'''

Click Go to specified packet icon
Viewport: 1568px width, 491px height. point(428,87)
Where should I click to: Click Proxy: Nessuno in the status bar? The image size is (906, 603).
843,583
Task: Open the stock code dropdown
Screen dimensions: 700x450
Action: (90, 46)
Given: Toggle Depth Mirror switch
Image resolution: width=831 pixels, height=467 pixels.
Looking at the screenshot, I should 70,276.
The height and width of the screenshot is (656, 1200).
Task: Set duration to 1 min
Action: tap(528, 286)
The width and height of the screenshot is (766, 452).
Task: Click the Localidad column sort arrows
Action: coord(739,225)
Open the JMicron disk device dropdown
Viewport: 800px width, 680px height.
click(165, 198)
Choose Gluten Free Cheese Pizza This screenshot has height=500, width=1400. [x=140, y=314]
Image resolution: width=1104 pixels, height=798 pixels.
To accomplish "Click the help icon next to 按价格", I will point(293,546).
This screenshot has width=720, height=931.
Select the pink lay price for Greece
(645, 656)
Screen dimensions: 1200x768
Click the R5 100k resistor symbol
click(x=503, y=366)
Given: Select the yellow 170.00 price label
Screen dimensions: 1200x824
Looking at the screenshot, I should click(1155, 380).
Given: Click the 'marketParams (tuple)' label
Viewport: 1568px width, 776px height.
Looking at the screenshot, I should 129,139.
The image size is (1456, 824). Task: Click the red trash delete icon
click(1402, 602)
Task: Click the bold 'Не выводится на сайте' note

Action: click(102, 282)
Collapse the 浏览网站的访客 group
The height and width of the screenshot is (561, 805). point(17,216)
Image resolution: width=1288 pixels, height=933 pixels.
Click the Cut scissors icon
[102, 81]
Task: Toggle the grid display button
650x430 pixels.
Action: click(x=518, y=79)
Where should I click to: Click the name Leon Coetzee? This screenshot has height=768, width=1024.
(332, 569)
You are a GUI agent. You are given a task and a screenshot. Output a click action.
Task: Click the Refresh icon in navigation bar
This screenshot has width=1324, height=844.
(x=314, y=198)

'''

WORK ITEM -
Reproduce exactly the first line of the listing and every line after it, through the one containing "Screen dimensions: 1200x768". Nothing else belongs in the output.

EXERCISE RESULT -
Click Go to specified packet icon
Viewport: 1568px width, 491px height. point(428,87)
Where should I click to: Click Proxy: Nessuno in the status bar? The image size is (906, 603).
843,583
Task: Open the stock code dropdown
Screen dimensions: 700x450
Action: (90, 46)
Given: Toggle Depth Mirror switch
Image resolution: width=831 pixels, height=467 pixels.
Looking at the screenshot, I should 70,276.
The height and width of the screenshot is (656, 1200).
Task: Set duration to 1 min
Action: tap(528, 286)
The width and height of the screenshot is (766, 452).
Task: Click the Localidad column sort arrows
Action: coord(739,225)
Open the JMicron disk device dropdown
Viewport: 800px width, 680px height.
click(165, 198)
Choose Gluten Free Cheese Pizza This screenshot has height=500, width=1400. [x=140, y=314]
Image resolution: width=1104 pixels, height=798 pixels.
To accomplish "Click the help icon next to 按价格", I will point(293,546).
This screenshot has width=720, height=931.
Select the pink lay price for Greece
(645, 656)
Screen dimensions: 1200x768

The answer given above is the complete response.